Secretária adjunta de Educação no Estado disse que obra foi "muito bem avaliada" por coordenadorias regionais

Os livros da coleção "Viver e Aprender", aprovados pelo Ministério da Educação, foram recomendados pelas representantes das 30 coordenadorias regionais de educação do Rio Grande do Sul, em reunião ocorrida em setembro do ano passado, segundo a secretária adjunta da Educação no Estado, Maria Eulália Nascimento.  O iG revelou na semana passada que em um capítulo o livro Por uma Vida Melhor, desta coleção, admite erros de concordância como “nós pega o peixe” na linguagem oral. Em outro trecho, os autores afirmam que os estudantes podem falar “os livro”.

A secretaria não sabe precisar se os cursos de EJA estão utilizando os livros, mas reforça que eles foram "muito bem avaliados" pelos professores.  Mesmo com a troca de governo em janeiro deste ano, a atual Secretaria de Educação mantém a posição de apoiar a utilização do livro, visto apenas como "um ponto de partida" para o aprendizado da norma culta da língua portuguesa.

"O objetivo é ensinar a língua culta. Como chegar lá é uma opção metodológica. Respeitar a língua que as pessoas usam não significa que será ensinado assim. Se formos analisar a lógica da formação da frase 'nós pega o peixe', por exemplo, para o aluno fica muito mais fácil entender", explica a secretária.

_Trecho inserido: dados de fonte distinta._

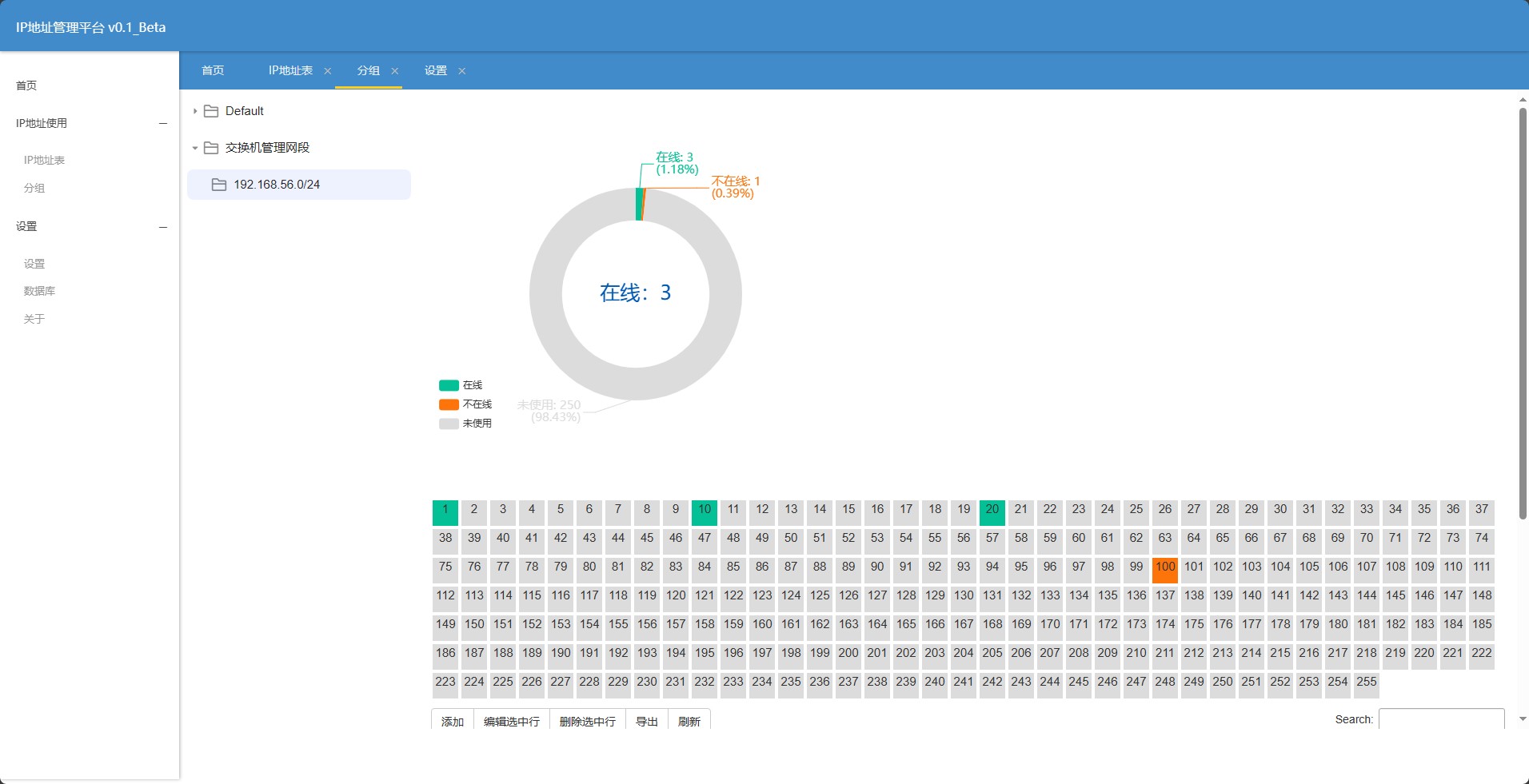Click the 导出 button

tap(647, 721)
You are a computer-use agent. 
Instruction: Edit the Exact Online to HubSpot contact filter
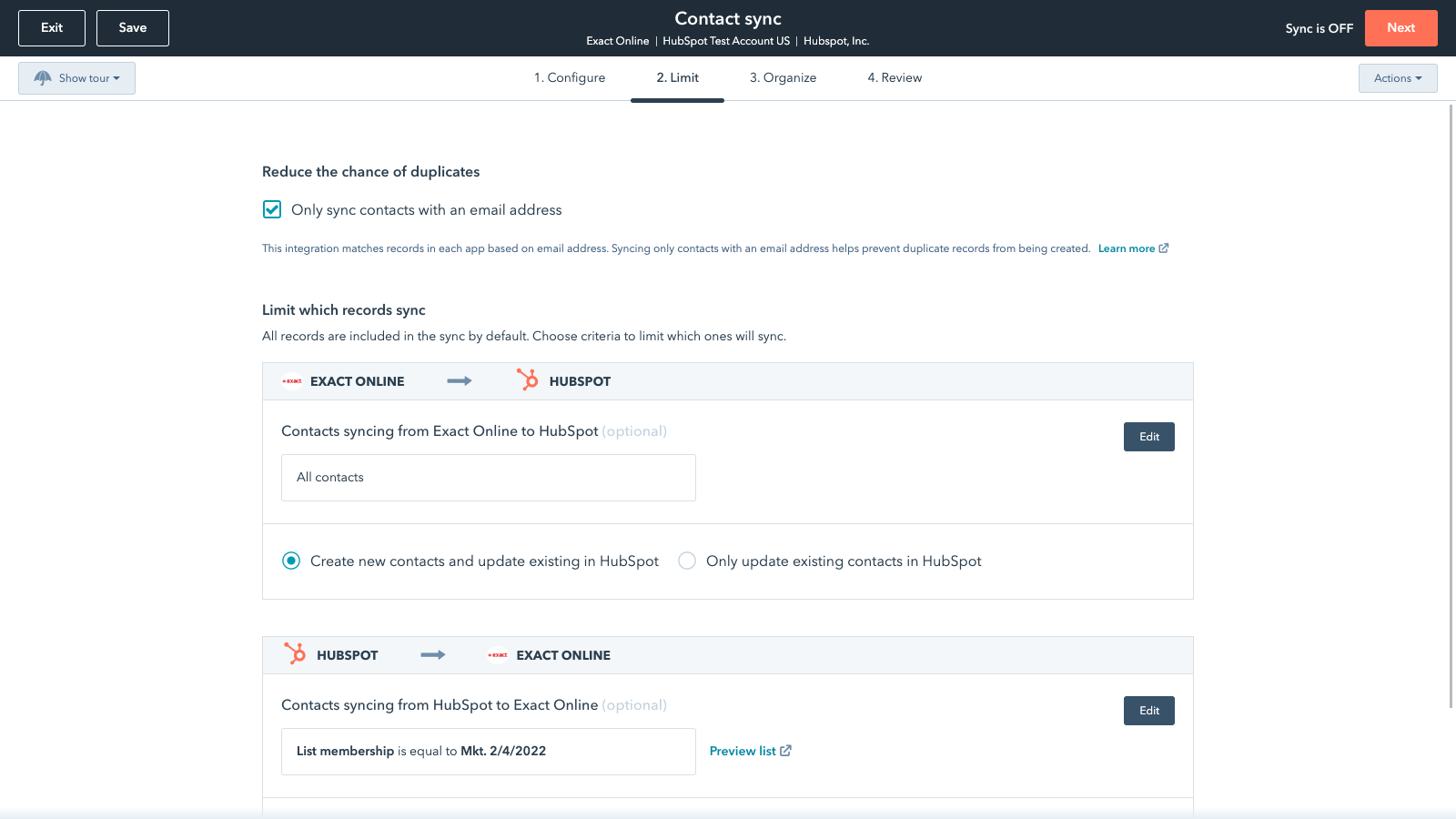[x=1148, y=437]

"Isso não significa ensinar a falar e escrever desse jeito. Mas partimos daí para fazer uma reflexão. A abordagem da coleção, avaliada pelos professores, se encaixa como uma postura de parte de academia, que defende esse tipo de metodologia como ponto de partida para o aprendizado da língua culta", complementa Maria Eulália.

A secretária adjunta de Educação do RS diz que, na avaliação feita em setembro do ano passado na reunião das CREs, a coleção "Viver e Aprender" foi qualificada como adequada para a Educação de Jovens e Adultos, uma vez que a metodologia de ensino parte da realidade dos alunos.